My boss is a really nice person but is stuck in a level of fear which puts my “head at the ceiling” meaning I have no where else to grow.

I have brought many ideas to the table on how to create more income for the business but she has been to cautious and comfortable with her current level of income, which prevents me from moving forward.

iLove's avatar

@JeffVader – yep, that is what I am concerned about.

Captain_Fantasy's avatar

Never tell your boss you’re looking for work. Never.
If you tell your boss you’re unhappy and looking for work, you might as well go the whole nine and pack up a box with your stuff now.

galileogirl's avatar

I think she was just letting you know you need to find a new job. Since she was nice enough to give you a heads up, you should give her a two week notice when you get a new position. She also might mean there would be no problem if you had to take off a couple of hours for personal business. Just don’t say it’s a job interview.

iLove's avatar

@galileogirl – thank you. I would probably give even more notice if needed. I’m just that type of person :)

Funny that you said that about taking time off. I just said yesterday, I need to leave early and left it at that.

Trillian's avatar

Why is it that some people are threatened by others who can think around corners and out of the box? I’ve worked at a couple different places that straight up ignored point papers that I had submitted for process improvement. At one place, I made a suggestion that would have cost a tiny minimum in man hours but I predicted that it would reduce call-backs by at least 25%.
Middle management told me later that they were going to try something that a supervisor had suggested that was going to cost god knows how much in time and money for a minimal gain. It never did pan out, as I could have told them. There was no gain at all and a net loss of thousands of dollars and time.

marinelife's avatar

Do not tell you boss that you are looking.

Let them know when you have a firm offer that you have accepted. Give them your departure date. You would know if they accept notice in your industry. (Some places make you leave the day you tell them.)

lilikoi's avatar

Like most others said, have your new job offer in hand, in writing first, decide when your last day will be, then let your current boss know. No matter what they say. No one wants someone working for them if they don’t want to be there.

galileogirl's avatar

I have to admit when I worked corporate, when someone gave notice I would let them go immediately if possible. Some people become a distraction when they have nothing left to lose. I always had enough pride that when I was leaving a job I made sure everything was in order and I left notes an my phone # for my replacement.

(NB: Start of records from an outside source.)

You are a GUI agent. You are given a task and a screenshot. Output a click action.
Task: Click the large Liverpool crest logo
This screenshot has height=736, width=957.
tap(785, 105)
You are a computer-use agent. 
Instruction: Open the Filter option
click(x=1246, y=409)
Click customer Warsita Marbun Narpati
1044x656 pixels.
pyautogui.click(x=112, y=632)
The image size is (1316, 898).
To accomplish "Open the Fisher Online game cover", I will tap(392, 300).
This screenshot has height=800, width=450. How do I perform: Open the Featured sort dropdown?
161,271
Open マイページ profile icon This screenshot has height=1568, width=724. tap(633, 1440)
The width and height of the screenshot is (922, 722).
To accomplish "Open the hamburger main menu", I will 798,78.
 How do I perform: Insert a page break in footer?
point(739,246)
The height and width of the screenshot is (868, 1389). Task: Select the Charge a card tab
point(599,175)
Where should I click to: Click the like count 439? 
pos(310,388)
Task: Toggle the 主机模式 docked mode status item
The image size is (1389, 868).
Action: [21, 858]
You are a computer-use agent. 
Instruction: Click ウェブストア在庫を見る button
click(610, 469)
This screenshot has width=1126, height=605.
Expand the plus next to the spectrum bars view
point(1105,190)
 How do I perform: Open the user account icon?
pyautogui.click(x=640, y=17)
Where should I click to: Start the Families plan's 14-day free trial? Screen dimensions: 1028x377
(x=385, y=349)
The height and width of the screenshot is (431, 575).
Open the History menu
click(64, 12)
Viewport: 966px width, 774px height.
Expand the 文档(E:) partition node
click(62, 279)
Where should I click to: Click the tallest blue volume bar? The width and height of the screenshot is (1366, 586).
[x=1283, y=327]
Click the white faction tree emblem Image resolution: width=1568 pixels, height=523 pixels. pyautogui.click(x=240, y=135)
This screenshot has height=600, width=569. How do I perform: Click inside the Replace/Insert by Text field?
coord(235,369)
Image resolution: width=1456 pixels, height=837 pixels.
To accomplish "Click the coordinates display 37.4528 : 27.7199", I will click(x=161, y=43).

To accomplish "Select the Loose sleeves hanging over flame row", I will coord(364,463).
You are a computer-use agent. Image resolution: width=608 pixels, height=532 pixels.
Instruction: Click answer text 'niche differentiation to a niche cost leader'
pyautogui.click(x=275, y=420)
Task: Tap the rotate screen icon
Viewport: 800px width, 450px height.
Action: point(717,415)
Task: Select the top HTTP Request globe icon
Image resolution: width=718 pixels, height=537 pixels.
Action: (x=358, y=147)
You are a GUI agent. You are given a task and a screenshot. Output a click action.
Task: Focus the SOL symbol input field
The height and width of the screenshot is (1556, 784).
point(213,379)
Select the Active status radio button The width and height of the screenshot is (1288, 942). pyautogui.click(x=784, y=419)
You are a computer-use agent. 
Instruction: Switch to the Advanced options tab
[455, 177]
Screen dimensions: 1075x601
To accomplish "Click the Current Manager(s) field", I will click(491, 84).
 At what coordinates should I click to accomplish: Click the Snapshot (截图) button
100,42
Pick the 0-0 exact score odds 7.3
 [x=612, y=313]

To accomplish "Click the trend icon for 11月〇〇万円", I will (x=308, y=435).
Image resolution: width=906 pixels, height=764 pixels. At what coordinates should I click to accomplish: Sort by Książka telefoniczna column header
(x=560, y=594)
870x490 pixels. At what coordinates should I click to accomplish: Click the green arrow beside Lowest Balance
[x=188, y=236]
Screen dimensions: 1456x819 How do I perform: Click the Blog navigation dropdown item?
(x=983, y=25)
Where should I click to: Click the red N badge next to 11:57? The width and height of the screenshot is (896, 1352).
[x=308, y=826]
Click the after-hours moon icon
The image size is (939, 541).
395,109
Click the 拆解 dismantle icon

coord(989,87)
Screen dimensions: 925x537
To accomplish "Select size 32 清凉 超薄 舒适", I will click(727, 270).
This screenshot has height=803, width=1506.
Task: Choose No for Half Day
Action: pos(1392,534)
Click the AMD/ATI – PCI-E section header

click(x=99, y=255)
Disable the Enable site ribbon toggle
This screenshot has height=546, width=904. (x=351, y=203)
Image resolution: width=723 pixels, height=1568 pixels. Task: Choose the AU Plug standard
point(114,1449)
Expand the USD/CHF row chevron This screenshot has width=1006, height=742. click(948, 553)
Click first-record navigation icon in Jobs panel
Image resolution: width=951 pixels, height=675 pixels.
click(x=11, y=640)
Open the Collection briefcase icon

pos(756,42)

Immediate dismissal worked for the employee because labor law in CA said they had to be for the term of their notice.

CyanoticWasp's avatar

Uh, this communication from your boss sounds like a veiled invitation to “get looking.” If you weren’t looking before, you’d better start now.

I see that @galileogirl beat me to that answer. GA there.

galileogirl's avatar

be PAID for

iLove's avatar

@CyanoticWasp – I guess I should have mentioned that I brought up ideas and explained to her that a 5% raise every year was not exactly my idea of “moving on up”.

Anyway, I am concerned because we are a two person office so once I’m gone, she’s left to fend for herself.

thriftymaid's avatar

You don’t have to let your boss you are looking for a new job. You should, if you are not happy with your current position, communicate that to your boss if it is within his or her capability to make a change. If you are simply in a position with nowhere to go, there is little to communicate. In employment, you are the one you should be looking out for.

iLove's avatar

Thanks Fluther peeps – one last question: in my state of discontent, it is best to smile and shut my mouth rather than have verbal diaherra during this time of transition, no?